In 2008, I came to Europe for the 1st time intending to walk across a continent & conquer the world. Five days into my voyage, even the sound of my own language was enough to make me cry (I was in London, at the time & was surprisingly alienated by the fact that everyone spoke English, yet no one sounded like me. It felt like an utter betrayal). Two weeks later, lost in Paris, I meandered my way through the streets of what i found out later was Montmartre, following the light, a gag lie of tourists tasting wine & the distant strains of Parisian street music...until, low & behold, the city opened up before me & suddenly--there stood the the Eiffel Tower! But all I could think was that my little sister, my parents, my partner, my best friends...none of them was standing by me to see it. I heard a million terrible covers of Wonderwall on a million street corners, listened to accordions & violins; saw museums & castles, ate 1,000 decadent pastries…but my alone-ness was resounding & my emptiness devoured me.
...I wanted to go HOME..
A week into the trip, I became sick. A month later, I asked my boyfriend at the time to help me arrange a plane ticket back to America, shattered by my 'failed' attempt at singlehandedly conquering the world. I wondered if the certainty I’d carried since childhood— that I was meant to wander the earth scaling mountains, sleeping by rivers, learning a thousand beautiful languages, tasting strange foods & seeking out stranger customs—was all a lie.
I believed I was a lie. I believed I was a coward.
I wrote to one of the newly acquired friends I'd made while researching 'how to travel long-term, alone,' Wade Shephard—an exceptional man who is as we speak receiving interviews from orginizations like CNN & the BBC & is in the process of publishing his first book on The New Silk Road, in the midst of vagabonding around the world for the last 16 years, (half of those years with a family). I asked him what I'd done wrong. I told him I felt like a failure.
He said, “Look. You went to Europe–one of the most expensive parts of the world–with very little money, no contacts, no experience, all alone…and survived for over a month! Wasn’t this your first time traveling--at all? You didn’t fail; what you did was incredible. You will learn that when you are a traveler–and you are a traveler—there comes a point when you understand that going home is part of traveling. So is going back out again. Home is part of the journey--it's another destination.”
Now, I am a bit of a loner; an introvert. Part of why my longing to return to America & my family & friends struck me so hard was that I have never felt as though I had a home--though to me this is not a negative. I have always felt welcomed wherever I go & I am a part of many diverse places & communities. It is simply that no one house, town, city, or country or group of people feels like 'HOME' more than any other...or at all.

GIVEN TASK 1 –
In the travel essay, which city was the writer in when the sound of their own language brought them to tears?
GIVEN TASK 2 –
Please output everything in the travel essay from "I wrote to one" down to "like a failure.", word for word.

SOURCE DATA –
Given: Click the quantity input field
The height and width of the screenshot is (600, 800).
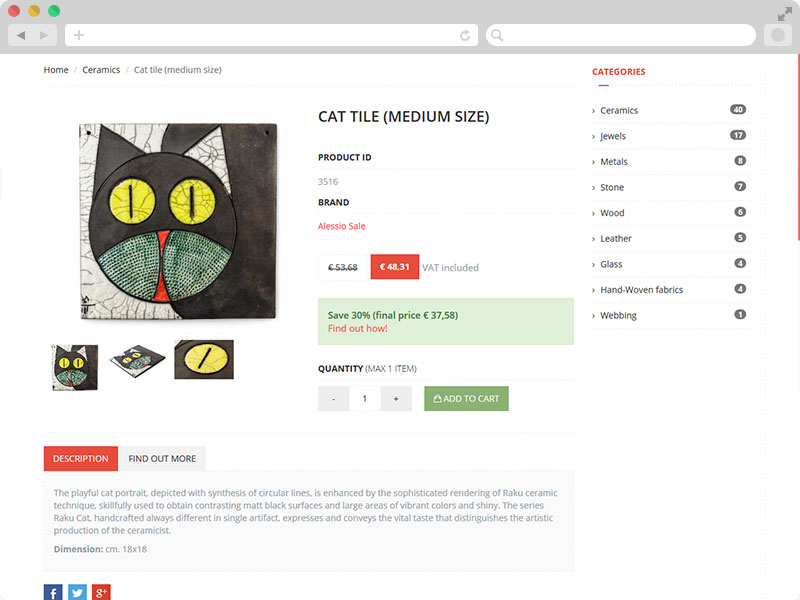Looking at the screenshot, I should tap(365, 398).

PROBLEM SOLUTION 1 –
London

PROBLEM SOLUTION 2 –
I wrote to one of the newly acquired friends I'd made while researching 'how to travel long-term, alone,' Wade Shephard—an exceptional man who is as we speak receiving interviews from orginizations like CNN & the BBC & is in the process of publishing his first book on The New Silk Road, in the midst of vagabonding around the world for the last 16 years, (half of those years with a family). I asked him what I'd done wrong. I told him I felt like a failure.